--- EXERCISE GOAL ---
Can you revise the entries below so that "Where should I click to" becomes "Where do I click to" everywhere it appears, with nothing else changed?

─── LISTED RECORDS

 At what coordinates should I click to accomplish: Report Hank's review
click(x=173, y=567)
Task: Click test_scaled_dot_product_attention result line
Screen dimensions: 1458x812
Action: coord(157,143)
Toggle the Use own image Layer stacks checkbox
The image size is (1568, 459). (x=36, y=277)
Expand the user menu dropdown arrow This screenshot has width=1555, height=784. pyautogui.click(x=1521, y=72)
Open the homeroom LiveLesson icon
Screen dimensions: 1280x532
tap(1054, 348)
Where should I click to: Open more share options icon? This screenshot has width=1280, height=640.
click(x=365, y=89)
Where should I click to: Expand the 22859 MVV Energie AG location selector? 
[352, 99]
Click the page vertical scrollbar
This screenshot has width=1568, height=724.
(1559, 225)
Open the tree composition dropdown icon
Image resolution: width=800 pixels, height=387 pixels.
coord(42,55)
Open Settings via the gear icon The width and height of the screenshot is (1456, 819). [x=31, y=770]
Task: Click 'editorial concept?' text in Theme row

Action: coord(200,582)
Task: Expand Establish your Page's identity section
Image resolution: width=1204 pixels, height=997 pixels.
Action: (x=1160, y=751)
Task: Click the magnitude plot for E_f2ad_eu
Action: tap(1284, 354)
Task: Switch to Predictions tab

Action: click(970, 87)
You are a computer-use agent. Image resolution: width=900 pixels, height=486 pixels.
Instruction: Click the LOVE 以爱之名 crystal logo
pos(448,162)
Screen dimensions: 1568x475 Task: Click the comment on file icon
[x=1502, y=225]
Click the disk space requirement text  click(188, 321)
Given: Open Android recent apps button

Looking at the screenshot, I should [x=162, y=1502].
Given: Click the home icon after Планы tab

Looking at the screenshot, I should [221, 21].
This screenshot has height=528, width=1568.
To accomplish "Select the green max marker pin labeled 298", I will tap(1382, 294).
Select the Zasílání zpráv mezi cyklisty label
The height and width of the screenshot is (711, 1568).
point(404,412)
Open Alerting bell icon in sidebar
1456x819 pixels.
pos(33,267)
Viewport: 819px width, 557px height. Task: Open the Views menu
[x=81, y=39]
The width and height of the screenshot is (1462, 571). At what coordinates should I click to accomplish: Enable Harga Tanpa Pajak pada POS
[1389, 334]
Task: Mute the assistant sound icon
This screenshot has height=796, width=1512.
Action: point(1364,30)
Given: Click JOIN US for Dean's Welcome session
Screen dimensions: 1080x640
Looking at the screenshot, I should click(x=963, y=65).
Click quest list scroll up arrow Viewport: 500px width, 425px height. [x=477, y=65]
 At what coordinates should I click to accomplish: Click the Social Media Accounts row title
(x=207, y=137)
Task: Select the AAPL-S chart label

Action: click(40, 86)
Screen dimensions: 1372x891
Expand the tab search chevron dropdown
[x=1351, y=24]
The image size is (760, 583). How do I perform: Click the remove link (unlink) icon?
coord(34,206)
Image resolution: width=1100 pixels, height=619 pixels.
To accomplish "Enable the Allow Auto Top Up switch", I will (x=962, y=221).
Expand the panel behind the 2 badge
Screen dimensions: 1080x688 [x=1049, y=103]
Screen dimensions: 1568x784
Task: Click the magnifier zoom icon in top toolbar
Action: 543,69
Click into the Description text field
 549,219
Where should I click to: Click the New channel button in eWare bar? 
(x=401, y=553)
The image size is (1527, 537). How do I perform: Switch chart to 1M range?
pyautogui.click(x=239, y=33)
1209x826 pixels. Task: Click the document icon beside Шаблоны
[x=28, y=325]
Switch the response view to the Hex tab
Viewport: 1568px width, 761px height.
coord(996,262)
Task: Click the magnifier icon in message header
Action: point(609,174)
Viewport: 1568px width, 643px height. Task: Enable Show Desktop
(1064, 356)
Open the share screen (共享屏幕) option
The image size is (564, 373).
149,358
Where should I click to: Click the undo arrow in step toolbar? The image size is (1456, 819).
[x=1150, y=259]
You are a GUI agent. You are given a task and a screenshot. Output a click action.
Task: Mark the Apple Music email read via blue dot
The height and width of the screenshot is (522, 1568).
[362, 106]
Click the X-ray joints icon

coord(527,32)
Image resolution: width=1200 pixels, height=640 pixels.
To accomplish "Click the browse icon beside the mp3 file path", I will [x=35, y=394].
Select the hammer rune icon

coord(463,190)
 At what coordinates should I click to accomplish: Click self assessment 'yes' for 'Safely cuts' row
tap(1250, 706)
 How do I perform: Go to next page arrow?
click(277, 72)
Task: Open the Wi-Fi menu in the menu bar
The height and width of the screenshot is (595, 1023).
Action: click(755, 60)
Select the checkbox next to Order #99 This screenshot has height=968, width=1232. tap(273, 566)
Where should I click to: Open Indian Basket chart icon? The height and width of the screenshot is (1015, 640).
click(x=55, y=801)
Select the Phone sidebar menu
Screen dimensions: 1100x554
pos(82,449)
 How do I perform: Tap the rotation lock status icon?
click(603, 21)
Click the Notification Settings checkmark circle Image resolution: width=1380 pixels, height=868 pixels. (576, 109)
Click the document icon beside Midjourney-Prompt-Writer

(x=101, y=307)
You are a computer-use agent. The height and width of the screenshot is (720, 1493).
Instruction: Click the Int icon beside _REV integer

──────

--- FULL OUTPUT ---
 At what coordinates should I click to accomplish: Report Hank's review
click(x=173, y=567)
Task: Click test_scaled_dot_product_attention result line
Screen dimensions: 1458x812
Action: coord(157,143)
Toggle the Use own image Layer stacks checkbox
The image size is (1568, 459). (x=36, y=277)
Expand the user menu dropdown arrow This screenshot has width=1555, height=784. pyautogui.click(x=1521, y=72)
Open the homeroom LiveLesson icon
Screen dimensions: 1280x532
tap(1054, 348)
Where do I click to: Open more share options icon? This screenshot has width=1280, height=640.
click(x=365, y=89)
Where do I click to: Expand the 22859 MVV Energie AG location selector? 
[352, 99]
Click the page vertical scrollbar
This screenshot has width=1568, height=724.
(1559, 225)
Open the tree composition dropdown icon
Image resolution: width=800 pixels, height=387 pixels.
coord(42,55)
Open Settings via the gear icon The width and height of the screenshot is (1456, 819). [x=31, y=770]
Task: Click 'editorial concept?' text in Theme row

Action: coord(200,582)
Task: Expand Establish your Page's identity section
Image resolution: width=1204 pixels, height=997 pixels.
Action: (x=1160, y=751)
Task: Click the magnitude plot for E_f2ad_eu
Action: tap(1284, 354)
Task: Switch to Predictions tab

Action: click(970, 87)
You are a computer-use agent. Image resolution: width=900 pixels, height=486 pixels.
Instruction: Click the LOVE 以爱之名 crystal logo
pos(448,162)
Screen dimensions: 1568x475 Task: Click the comment on file icon
[x=1502, y=225]
Click the disk space requirement text  click(188, 321)
Given: Open Android recent apps button

Looking at the screenshot, I should [x=162, y=1502].
Given: Click the home icon after Планы tab

Looking at the screenshot, I should [221, 21].
This screenshot has height=528, width=1568.
To accomplish "Select the green max marker pin labeled 298", I will tap(1382, 294).
Select the Zasílání zpráv mezi cyklisty label
The height and width of the screenshot is (711, 1568).
point(404,412)
Open Alerting bell icon in sidebar
1456x819 pixels.
pos(33,267)
Viewport: 819px width, 557px height. Task: Open the Views menu
[x=81, y=39]
The width and height of the screenshot is (1462, 571). At what coordinates should I click to accomplish: Enable Harga Tanpa Pajak pada POS
[1389, 334]
Task: Mute the assistant sound icon
This screenshot has height=796, width=1512.
Action: point(1364,30)
Given: Click JOIN US for Dean's Welcome session
Screen dimensions: 1080x640
Looking at the screenshot, I should click(x=963, y=65).
Click quest list scroll up arrow Viewport: 500px width, 425px height. [x=477, y=65]
 At what coordinates should I click to accomplish: Click the Social Media Accounts row title
(x=207, y=137)
Task: Select the AAPL-S chart label

Action: click(40, 86)
Screen dimensions: 1372x891
Expand the tab search chevron dropdown
[x=1351, y=24]
The image size is (760, 583). How do I perform: Click the remove link (unlink) icon?
coord(34,206)
Image resolution: width=1100 pixels, height=619 pixels.
To accomplish "Enable the Allow Auto Top Up switch", I will (x=962, y=221).
Expand the panel behind the 2 badge
Screen dimensions: 1080x688 [x=1049, y=103]
Screen dimensions: 1568x784
Task: Click the magnifier zoom icon in top toolbar
Action: 543,69
Click into the Description text field
 549,219
Where do I click to: Click the New channel button in eWare bar? 
(x=401, y=553)
The image size is (1527, 537). How do I perform: Switch chart to 1M range?
pyautogui.click(x=239, y=33)
1209x826 pixels. Task: Click the document icon beside Шаблоны
[x=28, y=325]
Switch the response view to the Hex tab
Viewport: 1568px width, 761px height.
coord(996,262)
Task: Click the magnifier icon in message header
Action: point(609,174)
Viewport: 1568px width, 643px height. Task: Enable Show Desktop
(1064, 356)
Open the share screen (共享屏幕) option
The image size is (564, 373).
149,358
Where do I click to: Click the undo arrow in step toolbar? The image size is (1456, 819).
[x=1150, y=259]
You are a GUI agent. You are given a task and a screenshot. Output a click action.
Task: Mark the Apple Music email read via blue dot
The height and width of the screenshot is (522, 1568).
[362, 106]
Click the X-ray joints icon

coord(527,32)
Image resolution: width=1200 pixels, height=640 pixels.
To accomplish "Click the browse icon beside the mp3 file path", I will [x=35, y=394].
Select the hammer rune icon

coord(463,190)
 At what coordinates should I click to accomplish: Click self assessment 'yes' for 'Safely cuts' row
tap(1250, 706)
 How do I perform: Go to next page arrow?
click(277, 72)
Task: Open the Wi-Fi menu in the menu bar
The height and width of the screenshot is (595, 1023).
Action: click(755, 60)
Select the checkbox next to Order #99 This screenshot has height=968, width=1232. tap(273, 566)
Where do I click to: Open Indian Basket chart icon? The height and width of the screenshot is (1015, 640).
click(x=55, y=801)
Select the Phone sidebar menu
Screen dimensions: 1100x554
pos(82,449)
 How do I perform: Tap the rotation lock status icon?
click(603, 21)
Click the Notification Settings checkmark circle Image resolution: width=1380 pixels, height=868 pixels. (576, 109)
Click the document icon beside Midjourney-Prompt-Writer

(x=101, y=307)
You are a computer-use agent. The height and width of the screenshot is (720, 1493).
Instruction: Click the Int icon beside _REV integer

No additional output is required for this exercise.